The premier added: “I am not really thinking about that [congress]. I am thinking about the multiple challenges our country faces.” According to her, Namibia is confronted by a myriad of challenges that are enjoying her undivided attention.
These include the economy, implementation of resolutions of the second land indaba, Harambee Prosperity Plan 2, housing and urban land delivery.
In a separate interview, Netumbo Nandi-Ndaitwah, who is the current Swapo vice president, indicated that preparations for next year’s congress are afoot, acknowledging that since the party’s presidency became open for contestation in 2017, it has been a thorn in the flesh. Unlike current Swapo leader Hage Geingob, his predecessors Sam Nujoma and Hifikepunye Pohamba were never challenged for the party’s highest position while in office.

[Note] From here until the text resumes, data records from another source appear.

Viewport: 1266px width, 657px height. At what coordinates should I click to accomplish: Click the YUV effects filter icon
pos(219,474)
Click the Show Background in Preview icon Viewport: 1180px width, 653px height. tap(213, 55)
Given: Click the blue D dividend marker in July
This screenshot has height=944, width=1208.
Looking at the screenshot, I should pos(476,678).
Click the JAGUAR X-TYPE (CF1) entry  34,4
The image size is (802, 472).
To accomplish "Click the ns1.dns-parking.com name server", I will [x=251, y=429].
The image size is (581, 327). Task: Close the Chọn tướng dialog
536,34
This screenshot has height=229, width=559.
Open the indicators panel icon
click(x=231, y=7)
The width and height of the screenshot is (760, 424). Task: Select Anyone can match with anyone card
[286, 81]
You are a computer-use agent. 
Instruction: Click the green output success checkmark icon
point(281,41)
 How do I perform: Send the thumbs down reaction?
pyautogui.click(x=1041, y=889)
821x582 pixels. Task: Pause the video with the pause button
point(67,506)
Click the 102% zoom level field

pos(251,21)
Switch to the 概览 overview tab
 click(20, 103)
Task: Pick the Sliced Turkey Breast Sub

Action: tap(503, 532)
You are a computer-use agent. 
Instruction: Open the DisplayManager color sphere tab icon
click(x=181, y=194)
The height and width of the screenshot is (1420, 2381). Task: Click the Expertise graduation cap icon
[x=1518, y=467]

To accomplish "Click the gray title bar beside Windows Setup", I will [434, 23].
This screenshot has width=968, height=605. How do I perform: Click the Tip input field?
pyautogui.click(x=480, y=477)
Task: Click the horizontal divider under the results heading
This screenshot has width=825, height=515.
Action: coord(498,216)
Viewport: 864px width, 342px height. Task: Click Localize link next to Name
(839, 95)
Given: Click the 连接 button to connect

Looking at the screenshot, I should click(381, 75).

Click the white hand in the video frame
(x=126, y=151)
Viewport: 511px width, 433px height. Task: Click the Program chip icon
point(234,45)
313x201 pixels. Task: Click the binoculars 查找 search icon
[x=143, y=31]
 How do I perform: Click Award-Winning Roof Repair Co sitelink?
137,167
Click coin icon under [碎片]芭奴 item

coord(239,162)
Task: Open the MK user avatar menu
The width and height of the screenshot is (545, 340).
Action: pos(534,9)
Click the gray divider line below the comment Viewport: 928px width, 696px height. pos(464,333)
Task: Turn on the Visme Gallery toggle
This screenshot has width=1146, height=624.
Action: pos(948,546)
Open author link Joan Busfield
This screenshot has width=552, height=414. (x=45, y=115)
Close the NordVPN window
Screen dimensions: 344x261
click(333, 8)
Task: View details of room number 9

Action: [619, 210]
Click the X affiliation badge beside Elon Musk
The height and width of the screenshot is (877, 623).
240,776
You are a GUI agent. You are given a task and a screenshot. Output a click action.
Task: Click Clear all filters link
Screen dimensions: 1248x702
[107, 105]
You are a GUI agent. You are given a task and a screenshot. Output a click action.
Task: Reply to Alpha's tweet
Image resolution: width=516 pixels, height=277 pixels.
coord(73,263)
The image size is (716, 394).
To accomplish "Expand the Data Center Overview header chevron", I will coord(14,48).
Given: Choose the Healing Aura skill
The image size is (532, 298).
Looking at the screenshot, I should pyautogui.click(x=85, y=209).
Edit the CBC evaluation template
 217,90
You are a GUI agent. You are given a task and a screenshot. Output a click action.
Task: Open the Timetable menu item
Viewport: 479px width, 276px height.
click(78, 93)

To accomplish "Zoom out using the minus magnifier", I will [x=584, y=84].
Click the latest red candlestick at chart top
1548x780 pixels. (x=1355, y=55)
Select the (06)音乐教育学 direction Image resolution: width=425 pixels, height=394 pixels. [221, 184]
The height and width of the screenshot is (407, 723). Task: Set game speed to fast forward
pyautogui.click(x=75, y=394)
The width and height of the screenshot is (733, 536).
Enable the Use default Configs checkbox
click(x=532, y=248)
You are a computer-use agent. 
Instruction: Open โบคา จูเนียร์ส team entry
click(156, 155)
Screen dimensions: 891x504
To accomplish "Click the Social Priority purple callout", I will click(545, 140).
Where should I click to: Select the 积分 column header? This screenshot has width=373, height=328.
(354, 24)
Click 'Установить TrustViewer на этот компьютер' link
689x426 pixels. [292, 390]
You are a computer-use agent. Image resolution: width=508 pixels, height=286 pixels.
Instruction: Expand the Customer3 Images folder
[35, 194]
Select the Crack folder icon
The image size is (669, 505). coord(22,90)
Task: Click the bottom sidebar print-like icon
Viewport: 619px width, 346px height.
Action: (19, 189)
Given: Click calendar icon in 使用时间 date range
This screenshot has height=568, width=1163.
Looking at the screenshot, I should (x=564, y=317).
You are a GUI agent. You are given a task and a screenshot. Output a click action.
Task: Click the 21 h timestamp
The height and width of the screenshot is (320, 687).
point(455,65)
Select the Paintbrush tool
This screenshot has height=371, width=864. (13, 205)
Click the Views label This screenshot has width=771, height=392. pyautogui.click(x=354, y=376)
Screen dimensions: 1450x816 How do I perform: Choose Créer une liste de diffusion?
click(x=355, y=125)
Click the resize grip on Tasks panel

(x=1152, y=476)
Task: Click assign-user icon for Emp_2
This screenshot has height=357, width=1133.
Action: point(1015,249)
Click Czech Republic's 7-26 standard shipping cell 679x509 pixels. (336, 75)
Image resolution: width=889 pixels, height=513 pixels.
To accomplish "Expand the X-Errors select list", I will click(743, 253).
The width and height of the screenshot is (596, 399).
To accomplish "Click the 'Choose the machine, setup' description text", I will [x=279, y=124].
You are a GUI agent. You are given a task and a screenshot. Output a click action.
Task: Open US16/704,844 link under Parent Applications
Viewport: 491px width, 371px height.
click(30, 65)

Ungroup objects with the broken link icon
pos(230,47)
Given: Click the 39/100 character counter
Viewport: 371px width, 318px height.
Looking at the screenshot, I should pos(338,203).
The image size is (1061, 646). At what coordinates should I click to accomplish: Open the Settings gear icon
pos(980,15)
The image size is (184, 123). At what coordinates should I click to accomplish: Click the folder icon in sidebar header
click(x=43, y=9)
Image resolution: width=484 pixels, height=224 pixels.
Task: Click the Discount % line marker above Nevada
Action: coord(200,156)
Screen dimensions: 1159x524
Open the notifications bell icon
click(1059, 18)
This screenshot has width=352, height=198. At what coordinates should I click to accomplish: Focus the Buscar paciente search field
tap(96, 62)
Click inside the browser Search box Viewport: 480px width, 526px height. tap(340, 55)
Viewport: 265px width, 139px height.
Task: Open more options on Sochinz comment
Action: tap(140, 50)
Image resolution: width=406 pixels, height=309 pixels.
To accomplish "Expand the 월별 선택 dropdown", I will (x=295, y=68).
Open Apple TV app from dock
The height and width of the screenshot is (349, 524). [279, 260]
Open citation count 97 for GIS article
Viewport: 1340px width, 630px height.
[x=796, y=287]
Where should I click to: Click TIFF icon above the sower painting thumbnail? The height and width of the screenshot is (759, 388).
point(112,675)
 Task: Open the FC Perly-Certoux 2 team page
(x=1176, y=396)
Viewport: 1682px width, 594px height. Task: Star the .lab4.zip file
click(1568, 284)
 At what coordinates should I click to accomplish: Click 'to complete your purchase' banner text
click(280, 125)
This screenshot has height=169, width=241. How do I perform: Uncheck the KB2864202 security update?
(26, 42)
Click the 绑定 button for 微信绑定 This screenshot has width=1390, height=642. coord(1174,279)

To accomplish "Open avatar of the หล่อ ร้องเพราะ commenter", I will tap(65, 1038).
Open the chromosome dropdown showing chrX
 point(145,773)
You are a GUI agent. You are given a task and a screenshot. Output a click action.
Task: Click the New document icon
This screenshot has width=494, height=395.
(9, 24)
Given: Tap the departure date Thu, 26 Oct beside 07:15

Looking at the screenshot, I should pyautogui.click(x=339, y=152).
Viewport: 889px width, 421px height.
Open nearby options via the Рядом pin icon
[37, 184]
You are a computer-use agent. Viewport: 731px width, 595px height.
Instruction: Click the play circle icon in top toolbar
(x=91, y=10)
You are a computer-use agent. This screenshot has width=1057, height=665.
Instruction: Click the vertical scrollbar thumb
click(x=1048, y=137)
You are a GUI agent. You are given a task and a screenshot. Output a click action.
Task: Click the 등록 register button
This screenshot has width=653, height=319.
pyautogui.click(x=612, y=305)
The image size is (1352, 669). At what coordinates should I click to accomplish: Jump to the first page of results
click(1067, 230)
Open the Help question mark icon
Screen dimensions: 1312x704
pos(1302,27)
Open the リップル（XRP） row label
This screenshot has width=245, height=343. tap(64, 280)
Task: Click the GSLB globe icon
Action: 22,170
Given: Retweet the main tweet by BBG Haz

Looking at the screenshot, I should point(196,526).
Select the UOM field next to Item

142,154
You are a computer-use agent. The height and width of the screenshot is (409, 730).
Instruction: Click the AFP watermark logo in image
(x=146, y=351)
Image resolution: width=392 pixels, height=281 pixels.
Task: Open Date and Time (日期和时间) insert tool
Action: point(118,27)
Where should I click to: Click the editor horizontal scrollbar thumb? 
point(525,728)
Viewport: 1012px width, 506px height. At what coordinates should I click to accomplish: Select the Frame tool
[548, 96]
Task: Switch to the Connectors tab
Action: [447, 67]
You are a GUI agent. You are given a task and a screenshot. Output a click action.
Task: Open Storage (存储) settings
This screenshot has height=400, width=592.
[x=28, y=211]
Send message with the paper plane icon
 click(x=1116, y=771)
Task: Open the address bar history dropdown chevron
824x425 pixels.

“Since we started the position of president to be contested, we have challenges. But you can’t avoid it because where there are people contesting, there must be a winner and a loser. But people must be sincere when you lose; you cannot say you are being chased out,” she said.
Nampa also spoke to political analysts, who agreed that the 2022 congress could be a defining moment for Swapo.
This is because, for the first time, Swapo goes into congress with reduced popularity at successive polls, having lost its two-thirds majority in the National Assembly in 2019 and reduced to the opposition in major municipalities such as Walvis Bay, Swakopmund and Windhoek.
Geingob’s popularity too waned, while the party finds itself at the centre of Namibia’s biggest corruption scandal: Fishrot.
Fanuel Kaapama said it is an open secret that Swapo is a polarised entity.
Its polarisation can be attributed to factions that emanated from the 2017 congress, which saw many emerge bruised politically, he said.
If history is anything to go by, Kaapama said, Swapo has struggled to deal with the transition of power, especially during the final term of their sitting president.
“During Sam Nujoma’s last term, that congress led to factions of some people supporting [late] Hidipo Hamutenya, while others supported Hifikepunye Pohamba. This later birthed RDP. Now we are seeing that a faction came out early during Geingob’s first term and birthed IPC. The question really is, what would this congress give birth to or have Swapo leaders learned anything at all [from the past]?” he said.
He went on to say: “If their leaders at all levels are aware of the party’s challenges, they need to address them because if not properly handled, it will lead to the demise of the party. Swapo is its own worst enemy”.
For Kaapama, it is up to Swapo to elect leaders who can unite it at this crucial hour.
“Characteristics of a leader are not given. They are shaped by the environment, and for a leader to restore Swapo to its previous glory, they need to recognise the challenges of the party and collectively unify it. It is not one person’s character that will save the party; it is the overall character of the power brokers and key decision-makers that matter,” the analyst opined.
Another pundit, Ndumba Kamwanyah, said Swapo has ample time to prepare for congress. “They are still divided – and if they go in divided, it will be a disaster because it is close to the 2024 election. There is a need to have individual talks with those who differ. They need to forgive each other and find ways forward together; otherwise, the demise of the party will start at that congress,” Kamwanyah said. Like Kaapama, Kamwanyah could only point to characteristics needed by the next Swapo leaders.
“The party should look for a strong leader – someone to unify the party; someone who is able to lead beyond the camps and works across. At the same time, it should be a leader with an understanding of our country in terms of economic challenges faced today,” he said.